• Problem statement
Compute how many lines in the data below contain "agent"; answer only with that number.

• Task material
----------------
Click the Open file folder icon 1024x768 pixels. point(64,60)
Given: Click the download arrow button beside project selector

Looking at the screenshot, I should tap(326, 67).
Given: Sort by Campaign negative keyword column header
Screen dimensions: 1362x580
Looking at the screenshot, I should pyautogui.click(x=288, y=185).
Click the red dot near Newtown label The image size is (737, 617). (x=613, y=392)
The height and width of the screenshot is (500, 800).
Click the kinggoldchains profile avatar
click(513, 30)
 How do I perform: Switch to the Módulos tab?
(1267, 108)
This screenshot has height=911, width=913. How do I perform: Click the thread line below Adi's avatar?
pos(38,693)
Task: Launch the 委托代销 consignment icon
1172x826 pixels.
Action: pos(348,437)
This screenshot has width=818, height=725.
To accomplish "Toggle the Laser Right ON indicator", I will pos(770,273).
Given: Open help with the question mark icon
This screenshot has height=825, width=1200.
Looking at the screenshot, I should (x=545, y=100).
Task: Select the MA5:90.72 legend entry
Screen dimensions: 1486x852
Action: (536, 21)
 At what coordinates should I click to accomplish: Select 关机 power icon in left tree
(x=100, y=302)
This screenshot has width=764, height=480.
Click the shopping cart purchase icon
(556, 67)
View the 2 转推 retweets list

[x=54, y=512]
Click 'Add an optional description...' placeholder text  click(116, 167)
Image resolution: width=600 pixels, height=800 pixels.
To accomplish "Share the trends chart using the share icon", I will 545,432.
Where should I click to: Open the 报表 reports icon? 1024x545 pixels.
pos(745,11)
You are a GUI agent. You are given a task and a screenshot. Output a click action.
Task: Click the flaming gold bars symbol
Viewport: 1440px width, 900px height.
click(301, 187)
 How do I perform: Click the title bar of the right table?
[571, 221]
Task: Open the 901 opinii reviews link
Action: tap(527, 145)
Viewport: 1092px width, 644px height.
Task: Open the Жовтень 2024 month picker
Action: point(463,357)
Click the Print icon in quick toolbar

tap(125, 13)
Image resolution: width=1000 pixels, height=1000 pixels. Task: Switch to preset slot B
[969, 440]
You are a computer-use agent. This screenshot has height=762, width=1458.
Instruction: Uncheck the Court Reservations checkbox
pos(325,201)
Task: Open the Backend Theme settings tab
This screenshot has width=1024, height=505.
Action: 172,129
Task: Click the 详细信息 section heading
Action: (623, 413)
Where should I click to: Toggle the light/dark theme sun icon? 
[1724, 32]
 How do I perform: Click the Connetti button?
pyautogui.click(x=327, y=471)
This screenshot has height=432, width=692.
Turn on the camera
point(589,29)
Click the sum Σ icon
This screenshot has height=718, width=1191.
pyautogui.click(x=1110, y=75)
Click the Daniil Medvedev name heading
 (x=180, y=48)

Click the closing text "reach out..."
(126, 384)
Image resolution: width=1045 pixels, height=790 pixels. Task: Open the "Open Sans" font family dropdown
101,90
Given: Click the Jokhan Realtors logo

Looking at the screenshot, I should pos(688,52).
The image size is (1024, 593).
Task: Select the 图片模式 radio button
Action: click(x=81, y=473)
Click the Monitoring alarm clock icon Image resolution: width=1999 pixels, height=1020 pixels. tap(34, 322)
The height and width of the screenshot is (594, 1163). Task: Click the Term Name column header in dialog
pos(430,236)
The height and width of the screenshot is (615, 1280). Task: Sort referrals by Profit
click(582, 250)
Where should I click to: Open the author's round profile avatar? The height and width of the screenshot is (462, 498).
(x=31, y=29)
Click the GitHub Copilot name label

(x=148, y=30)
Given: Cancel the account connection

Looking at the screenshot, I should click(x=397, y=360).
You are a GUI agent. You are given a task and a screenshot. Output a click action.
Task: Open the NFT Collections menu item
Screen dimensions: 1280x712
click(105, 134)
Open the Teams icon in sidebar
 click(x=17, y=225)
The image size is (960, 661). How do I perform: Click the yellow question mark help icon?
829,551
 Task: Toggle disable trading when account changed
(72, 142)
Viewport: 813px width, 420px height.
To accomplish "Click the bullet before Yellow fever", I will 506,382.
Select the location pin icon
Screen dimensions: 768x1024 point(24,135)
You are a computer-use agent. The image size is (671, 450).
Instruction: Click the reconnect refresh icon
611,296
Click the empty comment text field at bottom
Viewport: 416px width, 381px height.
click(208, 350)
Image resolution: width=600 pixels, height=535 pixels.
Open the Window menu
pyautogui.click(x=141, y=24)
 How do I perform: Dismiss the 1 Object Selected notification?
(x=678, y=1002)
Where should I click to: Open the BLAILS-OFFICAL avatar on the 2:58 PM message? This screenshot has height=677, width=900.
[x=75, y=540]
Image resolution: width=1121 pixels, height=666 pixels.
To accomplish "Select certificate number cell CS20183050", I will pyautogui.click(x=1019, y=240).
----------------
• Exercise output
4